Takeaway

In light of recent Congressional hearings and proposed legislation, market participants should remain vigilant and prepared for future regulatory modifications.

As previously noted in Pillsbury’s earlier article, one factor that has contributed to the rise in SPACtivity has been the availability to SPACs of certain features unavailable to companies going public through traditional IPOs, most notably the Private Securities Litigation Reform Act (PSLRA) safe harbor for forward-looking statements. On May 21, 2021, the U.S. House Committee on Financial Services released draft legislation to amend the Securities Act of 1933 (the Securities Act) and the Securities Exchange Act of 1934 (the Exchange Act) to exclude all SPACs from the safe harbor. Section 27A of the Securities Act and Section 21E of the Exchange Act currently exclude from the safe harbor forward-looking statements made “… in connection with an offering of securities by a blank check company…” Rule 419 under the Securities Act defines a “blank check company” as “…a development stage company that has no specific business plan or purpose or has indicated that its business plan is to engage in a merger or acquisition with an unidentified company or companies, or other entity or person… ” and is “ … issuing penny stock ...” As the vast majority of SPACs do not issue penny stock or are structured to avoid treatment as a “blank check company” as defined in Rule 419, de-SPAC transactions have generally been viewed as eligible for the PSLRA safe harbor. The draft legislation proposes to delete the term “blank check company,” replacing it with the phrase “… a development stage company that … has indicated that its business plan is to acquire or merge with an unidentified company, entity, or person…” without reference to whether or not the company issues penny stock. As a SPAC is formed for the purpose of acquiring or merging with an unidentified entity, the proposed amendments would likely make the PSLRA safe harbor unavailable for forward-looking statements, such as projections, included in documents soliciting stockholder approval of de-SPAC transactions.

Committee Hearing

On May 24, 2021, the U.S. House Committee on Financial Services held a hearing to assess the sufficiency of investor protections, transparency, and accountability in connection with non-traditional IPOs, such as de-SPAC transactions and direct listings. While speakers expressed varying views regarding existing inefficiencies in the traditional IPO market and whether or not there should be increased regulation, others noted that any regulatory regime should be fair and consistent, whether a company becomes public through a traditional IPO, a de-SPAC transaction, a direct listing, or other means. Hearings such as these, as well as proposed legislation, may lead the SEC to develop further regulatory changes. Our Public Policy team will continue to monitor congressional developments and proposed legislation and regulatory changes, including engaging directly with key members of Congress.

• _Exercise data_:
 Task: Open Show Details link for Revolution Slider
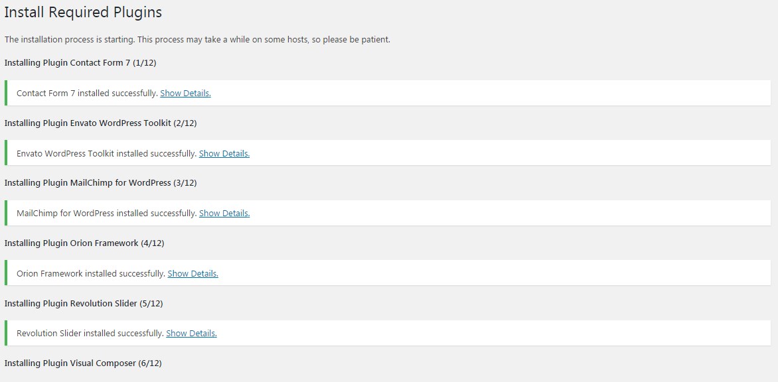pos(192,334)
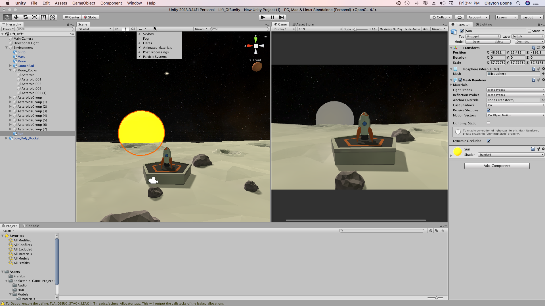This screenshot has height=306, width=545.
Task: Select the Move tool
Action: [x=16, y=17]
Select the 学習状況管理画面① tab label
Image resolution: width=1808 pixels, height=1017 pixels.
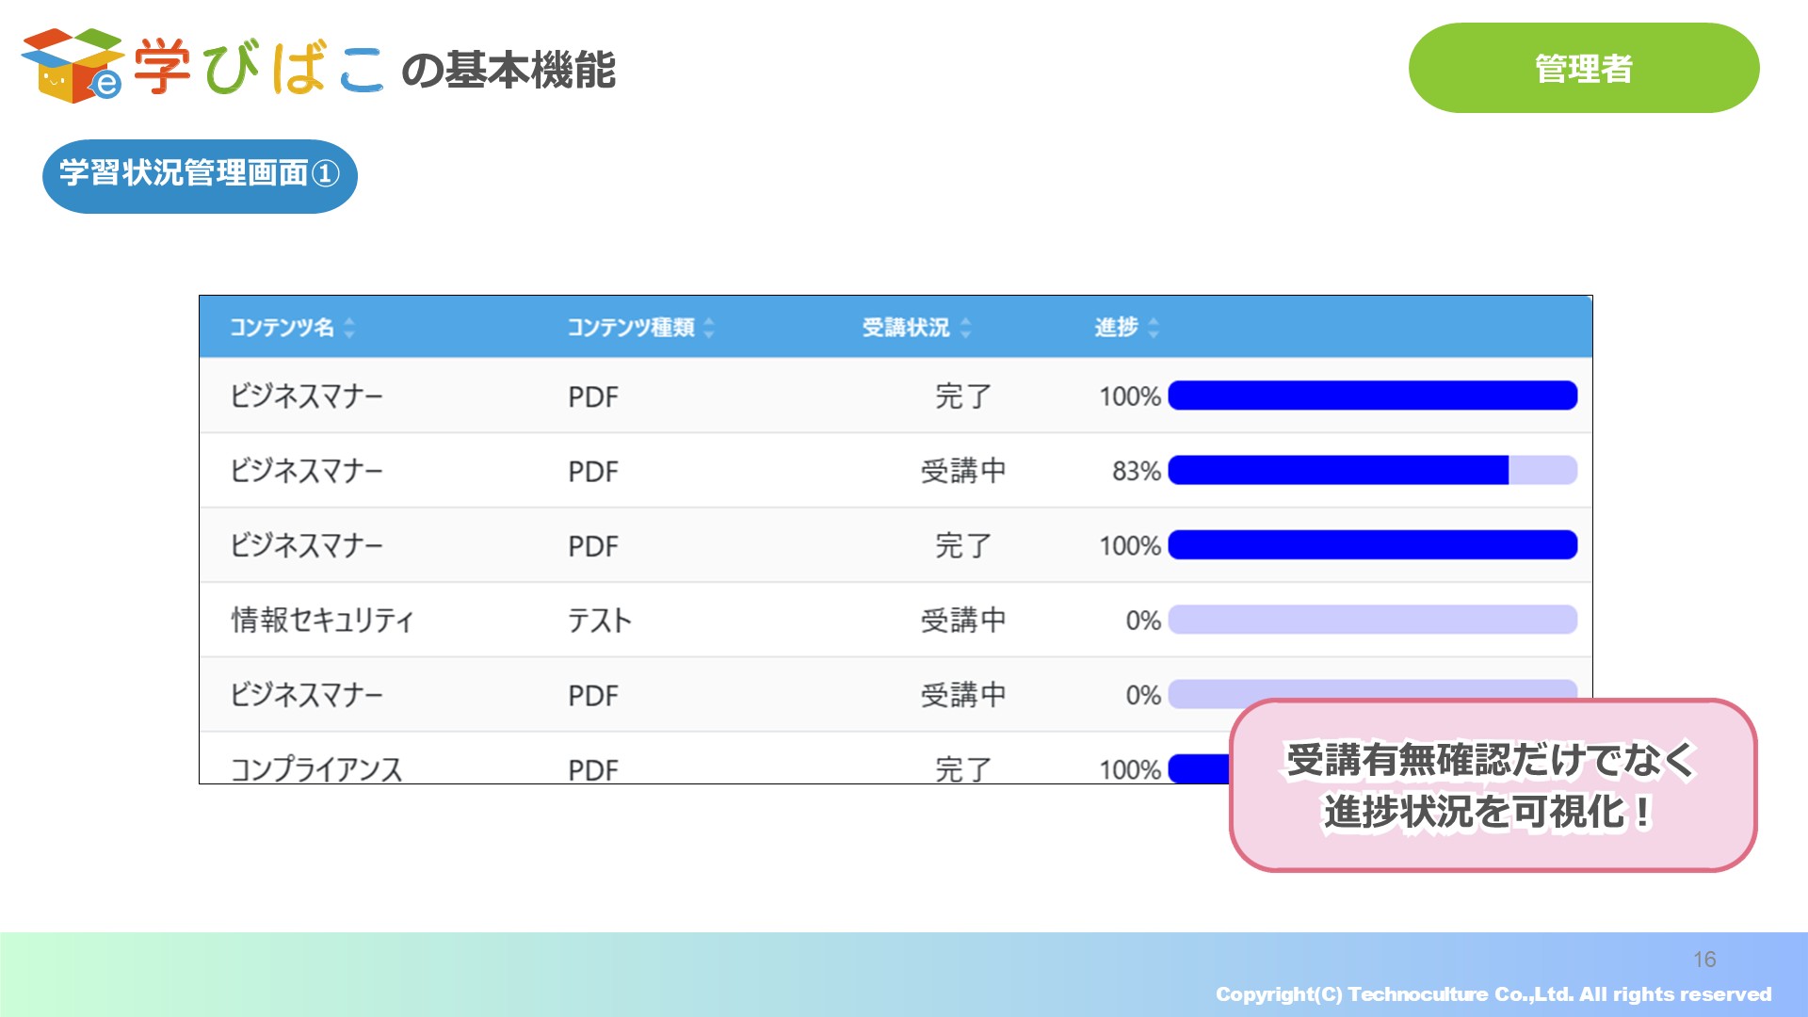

• _Short exercise 1_:
Repeat all of the entries above word for word, but leave the pictures out.
• _Short exercise 2_:
Carry on the piece about SPAC regulation from its last sentence.

• _Right answer 1_:
 Task: Open Show Details link for Revolution Slider
pos(192,334)
This screenshot has height=306, width=545.
Task: Select the Move tool
Action: [x=16, y=17]
Select the 学習状況管理画面① tab label
Image resolution: width=1808 pixels, height=1017 pixels.

• _Right answer 2_:
Potential Ramifications

If the draft legislation is adopted, the safe harbor under the PSLRA will no longer be available for forward-looking statements, including projections, to the extent such statements are included in documents (such as proxy statements) soliciting stockholder approval of de-SPAC transactions. This change may expose SPACs, private companies seeking to become public via a de-SPAC route, sponsors, and management and directors of both entities to increased liability and possibly increased D&O insurance costs. While it is possible some may consider not including projections if the legislation is adopted, since Netsmart, courts in Delaware have looked askance at companies seeking stockholder approval and not sharing projections upon which a board fundamentally relied in recommending a transaction to its stockholders. As a result, boards may face increased risk whether or not projections are included. SPACs, private companies seeking to become public via the de-SPAC route, sponsors, management, board members, financial advisors, and others involved in de-SPAC transactions will want to apply a robust due diligence and review process to any projections included in documents soliciting stockholder approval of de-SPAC transactions—a process that should include carefully drafting and reviewing accompanying disclosures and cautionary statements.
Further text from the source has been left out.